* ABOUT THIS TASK *
Each entry should be written out again exactly, so that nothing is lost.

* INPUT MATERIAL *
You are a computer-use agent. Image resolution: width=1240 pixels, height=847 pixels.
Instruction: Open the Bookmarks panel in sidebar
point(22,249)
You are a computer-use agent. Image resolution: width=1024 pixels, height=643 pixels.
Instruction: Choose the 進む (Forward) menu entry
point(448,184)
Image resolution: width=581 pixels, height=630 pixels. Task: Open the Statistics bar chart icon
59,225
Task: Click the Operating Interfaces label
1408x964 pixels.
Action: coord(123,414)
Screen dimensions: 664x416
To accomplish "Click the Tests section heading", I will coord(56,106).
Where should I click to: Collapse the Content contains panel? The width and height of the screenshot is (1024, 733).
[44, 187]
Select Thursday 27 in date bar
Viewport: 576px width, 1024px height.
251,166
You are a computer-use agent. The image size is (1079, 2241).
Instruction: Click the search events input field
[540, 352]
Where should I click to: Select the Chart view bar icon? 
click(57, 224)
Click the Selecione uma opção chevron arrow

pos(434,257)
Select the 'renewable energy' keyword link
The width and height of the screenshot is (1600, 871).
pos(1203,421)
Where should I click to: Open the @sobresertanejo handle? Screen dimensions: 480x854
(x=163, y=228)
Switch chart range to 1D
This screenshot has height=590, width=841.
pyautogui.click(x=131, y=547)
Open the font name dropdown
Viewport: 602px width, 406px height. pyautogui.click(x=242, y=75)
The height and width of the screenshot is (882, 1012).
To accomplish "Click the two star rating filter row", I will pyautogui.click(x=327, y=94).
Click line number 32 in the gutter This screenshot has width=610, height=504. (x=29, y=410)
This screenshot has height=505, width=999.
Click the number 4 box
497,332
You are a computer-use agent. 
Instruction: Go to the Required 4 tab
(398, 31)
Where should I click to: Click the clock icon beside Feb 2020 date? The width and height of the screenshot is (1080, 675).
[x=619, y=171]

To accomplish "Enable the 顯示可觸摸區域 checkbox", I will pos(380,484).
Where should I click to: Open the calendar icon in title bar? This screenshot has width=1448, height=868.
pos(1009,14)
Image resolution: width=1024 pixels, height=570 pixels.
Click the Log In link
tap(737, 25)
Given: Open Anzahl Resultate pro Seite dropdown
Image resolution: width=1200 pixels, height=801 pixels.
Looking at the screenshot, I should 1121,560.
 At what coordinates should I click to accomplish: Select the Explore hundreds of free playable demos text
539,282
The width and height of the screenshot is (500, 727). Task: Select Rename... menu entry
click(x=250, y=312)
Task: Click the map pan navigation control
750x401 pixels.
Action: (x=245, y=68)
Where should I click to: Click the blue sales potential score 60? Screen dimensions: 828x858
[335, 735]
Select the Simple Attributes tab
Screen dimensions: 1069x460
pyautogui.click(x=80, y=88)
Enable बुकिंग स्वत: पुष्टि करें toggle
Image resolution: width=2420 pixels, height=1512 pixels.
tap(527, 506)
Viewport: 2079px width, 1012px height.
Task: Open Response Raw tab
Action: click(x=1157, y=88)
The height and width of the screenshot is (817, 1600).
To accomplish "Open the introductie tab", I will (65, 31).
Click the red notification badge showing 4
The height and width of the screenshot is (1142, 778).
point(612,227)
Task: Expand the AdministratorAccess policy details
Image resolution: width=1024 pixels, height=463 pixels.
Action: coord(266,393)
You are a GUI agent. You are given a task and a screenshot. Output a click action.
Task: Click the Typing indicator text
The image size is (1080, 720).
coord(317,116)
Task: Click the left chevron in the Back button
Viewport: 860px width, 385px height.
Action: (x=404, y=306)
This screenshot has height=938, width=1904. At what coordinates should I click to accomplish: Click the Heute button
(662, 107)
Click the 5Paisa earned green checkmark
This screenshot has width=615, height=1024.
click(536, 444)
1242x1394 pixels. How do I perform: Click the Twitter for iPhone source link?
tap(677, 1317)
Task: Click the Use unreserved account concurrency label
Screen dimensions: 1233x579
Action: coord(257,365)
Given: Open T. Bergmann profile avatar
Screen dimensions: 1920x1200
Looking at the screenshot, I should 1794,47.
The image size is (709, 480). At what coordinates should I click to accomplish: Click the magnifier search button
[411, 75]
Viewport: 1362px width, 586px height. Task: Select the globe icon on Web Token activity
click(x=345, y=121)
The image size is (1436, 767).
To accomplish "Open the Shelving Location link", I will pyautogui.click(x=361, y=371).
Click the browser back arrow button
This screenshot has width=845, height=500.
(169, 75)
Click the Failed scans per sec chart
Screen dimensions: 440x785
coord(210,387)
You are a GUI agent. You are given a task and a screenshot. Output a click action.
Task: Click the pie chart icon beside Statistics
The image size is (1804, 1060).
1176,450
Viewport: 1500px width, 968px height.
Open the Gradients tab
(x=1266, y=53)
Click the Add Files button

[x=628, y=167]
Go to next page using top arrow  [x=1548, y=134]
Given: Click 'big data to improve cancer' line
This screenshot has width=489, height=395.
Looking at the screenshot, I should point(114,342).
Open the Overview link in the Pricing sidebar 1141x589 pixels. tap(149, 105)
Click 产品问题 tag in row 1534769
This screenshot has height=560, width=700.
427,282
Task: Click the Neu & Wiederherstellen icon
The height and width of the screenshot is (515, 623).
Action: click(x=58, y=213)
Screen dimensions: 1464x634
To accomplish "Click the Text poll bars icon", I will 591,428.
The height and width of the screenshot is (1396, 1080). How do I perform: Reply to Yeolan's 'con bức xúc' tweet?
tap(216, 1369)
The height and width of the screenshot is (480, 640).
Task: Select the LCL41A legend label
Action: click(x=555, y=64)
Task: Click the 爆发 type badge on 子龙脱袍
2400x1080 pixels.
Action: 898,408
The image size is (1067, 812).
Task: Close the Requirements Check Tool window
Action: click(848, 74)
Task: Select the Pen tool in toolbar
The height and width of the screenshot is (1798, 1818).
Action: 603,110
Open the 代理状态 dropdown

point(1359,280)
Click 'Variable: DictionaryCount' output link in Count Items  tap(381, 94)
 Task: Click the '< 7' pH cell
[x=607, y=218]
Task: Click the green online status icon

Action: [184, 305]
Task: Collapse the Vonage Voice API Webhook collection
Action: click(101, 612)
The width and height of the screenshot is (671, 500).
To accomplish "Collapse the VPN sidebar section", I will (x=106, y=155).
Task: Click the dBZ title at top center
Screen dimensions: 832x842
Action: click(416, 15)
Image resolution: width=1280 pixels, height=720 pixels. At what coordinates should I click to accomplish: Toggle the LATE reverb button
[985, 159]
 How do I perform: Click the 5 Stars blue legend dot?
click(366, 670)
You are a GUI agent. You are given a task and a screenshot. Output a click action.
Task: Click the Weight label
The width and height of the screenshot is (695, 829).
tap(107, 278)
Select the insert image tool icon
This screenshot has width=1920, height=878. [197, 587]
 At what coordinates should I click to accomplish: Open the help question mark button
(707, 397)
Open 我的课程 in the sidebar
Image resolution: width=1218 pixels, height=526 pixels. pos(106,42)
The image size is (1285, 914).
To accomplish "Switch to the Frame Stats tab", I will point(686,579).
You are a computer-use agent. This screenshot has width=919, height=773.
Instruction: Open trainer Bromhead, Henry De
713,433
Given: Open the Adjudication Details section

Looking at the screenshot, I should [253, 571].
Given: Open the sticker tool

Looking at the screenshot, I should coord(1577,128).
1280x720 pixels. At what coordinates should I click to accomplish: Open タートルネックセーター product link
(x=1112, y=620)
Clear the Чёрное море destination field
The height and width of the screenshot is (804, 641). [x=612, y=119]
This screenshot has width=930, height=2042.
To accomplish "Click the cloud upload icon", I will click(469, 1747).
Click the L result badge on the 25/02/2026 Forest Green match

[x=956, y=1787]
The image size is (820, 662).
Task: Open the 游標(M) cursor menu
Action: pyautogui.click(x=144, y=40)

* RESPONSE *
You are a computer-use agent. Image resolution: width=1240 pixels, height=847 pixels.
Instruction: Open the Bookmarks panel in sidebar
point(22,249)
You are a computer-use agent. Image resolution: width=1024 pixels, height=643 pixels.
Instruction: Choose the 進む (Forward) menu entry
point(448,184)
Image resolution: width=581 pixels, height=630 pixels. Task: Open the Statistics bar chart icon
59,225
Task: Click the Operating Interfaces label
1408x964 pixels.
Action: coord(123,414)
Screen dimensions: 664x416
To accomplish "Click the Tests section heading", I will coord(56,106).
Where should I click to: Collapse the Content contains panel? The width and height of the screenshot is (1024, 733).
[44, 187]
Select Thursday 27 in date bar
Viewport: 576px width, 1024px height.
251,166
You are a computer-use agent. The image size is (1079, 2241).
Instruction: Click the search events input field
[540, 352]
Where should I click to: Select the Chart view bar icon? 
click(57, 224)
Click the Selecione uma opção chevron arrow

pos(434,257)
Select the 'renewable energy' keyword link
The width and height of the screenshot is (1600, 871).
pos(1203,421)
Where should I click to: Open the @sobresertanejo handle? Screen dimensions: 480x854
(x=163, y=228)
Switch chart range to 1D
This screenshot has height=590, width=841.
pyautogui.click(x=131, y=547)
Open the font name dropdown
Viewport: 602px width, 406px height. pyautogui.click(x=242, y=75)
The height and width of the screenshot is (882, 1012).
To accomplish "Click the two star rating filter row", I will pyautogui.click(x=327, y=94).
Click line number 32 in the gutter This screenshot has width=610, height=504. (x=29, y=410)
This screenshot has height=505, width=999.
Click the number 4 box
497,332
You are a computer-use agent. 
Instruction: Go to the Required 4 tab
(398, 31)
Where should I click to: Click the clock icon beside Feb 2020 date? The width and height of the screenshot is (1080, 675).
[x=619, y=171]

To accomplish "Enable the 顯示可觸摸區域 checkbox", I will pos(380,484).
Where should I click to: Open the calendar icon in title bar? This screenshot has width=1448, height=868.
pos(1009,14)
Image resolution: width=1024 pixels, height=570 pixels.
Click the Log In link
tap(737, 25)
Given: Open Anzahl Resultate pro Seite dropdown
Image resolution: width=1200 pixels, height=801 pixels.
Looking at the screenshot, I should 1121,560.
 At what coordinates should I click to accomplish: Select the Explore hundreds of free playable demos text
539,282
The width and height of the screenshot is (500, 727). Task: Select Rename... menu entry
click(x=250, y=312)
Task: Click the map pan navigation control
750x401 pixels.
Action: (x=245, y=68)
Where should I click to: Click the blue sales potential score 60? Screen dimensions: 828x858
[335, 735]
Select the Simple Attributes tab
Screen dimensions: 1069x460
pyautogui.click(x=80, y=88)
Enable बुकिंग स्वत: पुष्टि करें toggle
Image resolution: width=2420 pixels, height=1512 pixels.
tap(527, 506)
Viewport: 2079px width, 1012px height.
Task: Open Response Raw tab
Action: click(x=1157, y=88)
The height and width of the screenshot is (817, 1600).
To accomplish "Open the introductie tab", I will (65, 31).
Click the red notification badge showing 4
The height and width of the screenshot is (1142, 778).
point(612,227)
Task: Expand the AdministratorAccess policy details
Image resolution: width=1024 pixels, height=463 pixels.
Action: coord(266,393)
You are a GUI agent. You are given a task and a screenshot. Output a click action.
Task: Click the Typing indicator text
The image size is (1080, 720).
coord(317,116)
Task: Click the left chevron in the Back button
Viewport: 860px width, 385px height.
Action: (x=404, y=306)
This screenshot has height=938, width=1904. At what coordinates should I click to accomplish: Click the Heute button
(662, 107)
Click the 5Paisa earned green checkmark
This screenshot has width=615, height=1024.
click(536, 444)
1242x1394 pixels. How do I perform: Click the Twitter for iPhone source link?
tap(677, 1317)
Task: Click the Use unreserved account concurrency label
Screen dimensions: 1233x579
Action: coord(257,365)
Given: Open T. Bergmann profile avatar
Screen dimensions: 1920x1200
Looking at the screenshot, I should 1794,47.
The image size is (709, 480). At what coordinates should I click to accomplish: Click the magnifier search button
[411, 75]
Viewport: 1362px width, 586px height. Task: Select the globe icon on Web Token activity
click(x=345, y=121)
The image size is (1436, 767).
To accomplish "Open the Shelving Location link", I will pyautogui.click(x=361, y=371).
Click the browser back arrow button
This screenshot has width=845, height=500.
(169, 75)
Click the Failed scans per sec chart
Screen dimensions: 440x785
coord(210,387)
You are a GUI agent. You are given a task and a screenshot. Output a click action.
Task: Click the pie chart icon beside Statistics
The image size is (1804, 1060).
1176,450
Viewport: 1500px width, 968px height.
Open the Gradients tab
(x=1266, y=53)
Click the Add Files button

[x=628, y=167]
Go to next page using top arrow  [x=1548, y=134]
Given: Click 'big data to improve cancer' line
This screenshot has width=489, height=395.
Looking at the screenshot, I should point(114,342).
Open the Overview link in the Pricing sidebar 1141x589 pixels. tap(149, 105)
Click 产品问题 tag in row 1534769
This screenshot has height=560, width=700.
427,282
Task: Click the Neu & Wiederherstellen icon
The height and width of the screenshot is (515, 623).
Action: click(x=58, y=213)
Screen dimensions: 1464x634
To accomplish "Click the Text poll bars icon", I will 591,428.
The height and width of the screenshot is (1396, 1080). How do I perform: Reply to Yeolan's 'con bức xúc' tweet?
tap(216, 1369)
The height and width of the screenshot is (480, 640).
Task: Select the LCL41A legend label
Action: click(x=555, y=64)
Task: Click the 爆发 type badge on 子龙脱袍
2400x1080 pixels.
Action: 898,408
The image size is (1067, 812).
Task: Close the Requirements Check Tool window
Action: click(848, 74)
Task: Select the Pen tool in toolbar
The height and width of the screenshot is (1798, 1818).
Action: 603,110
Open the 代理状态 dropdown

point(1359,280)
Click 'Variable: DictionaryCount' output link in Count Items  tap(381, 94)
 Task: Click the '< 7' pH cell
[x=607, y=218]
Task: Click the green online status icon

Action: [184, 305]
Task: Collapse the Vonage Voice API Webhook collection
Action: click(101, 612)
The width and height of the screenshot is (671, 500).
To accomplish "Collapse the VPN sidebar section", I will (x=106, y=155).
Task: Click the dBZ title at top center
Screen dimensions: 832x842
Action: click(416, 15)
Image resolution: width=1280 pixels, height=720 pixels. At what coordinates should I click to accomplish: Toggle the LATE reverb button
[985, 159]
 How do I perform: Click the 5 Stars blue legend dot?
click(366, 670)
You are a GUI agent. You are given a task and a screenshot. Output a click action.
Task: Click the Weight label
The width and height of the screenshot is (695, 829).
tap(107, 278)
Select the insert image tool icon
This screenshot has width=1920, height=878. [197, 587]
 At what coordinates should I click to accomplish: Open the help question mark button
(707, 397)
Open 我的课程 in the sidebar
Image resolution: width=1218 pixels, height=526 pixels. pos(106,42)
The image size is (1285, 914).
To accomplish "Switch to the Frame Stats tab", I will point(686,579).
You are a computer-use agent. This screenshot has width=919, height=773.
Instruction: Open trainer Bromhead, Henry De
713,433
Given: Open the Adjudication Details section

Looking at the screenshot, I should [253, 571].
Given: Open the sticker tool

Looking at the screenshot, I should coord(1577,128).
1280x720 pixels. At what coordinates should I click to accomplish: Open タートルネックセーター product link
(x=1112, y=620)
Clear the Чёрное море destination field
The height and width of the screenshot is (804, 641). [x=612, y=119]
This screenshot has width=930, height=2042.
To accomplish "Click the cloud upload icon", I will click(469, 1747).
Click the L result badge on the 25/02/2026 Forest Green match

[x=956, y=1787]
The image size is (820, 662).
Task: Open the 游標(M) cursor menu
Action: pyautogui.click(x=144, y=40)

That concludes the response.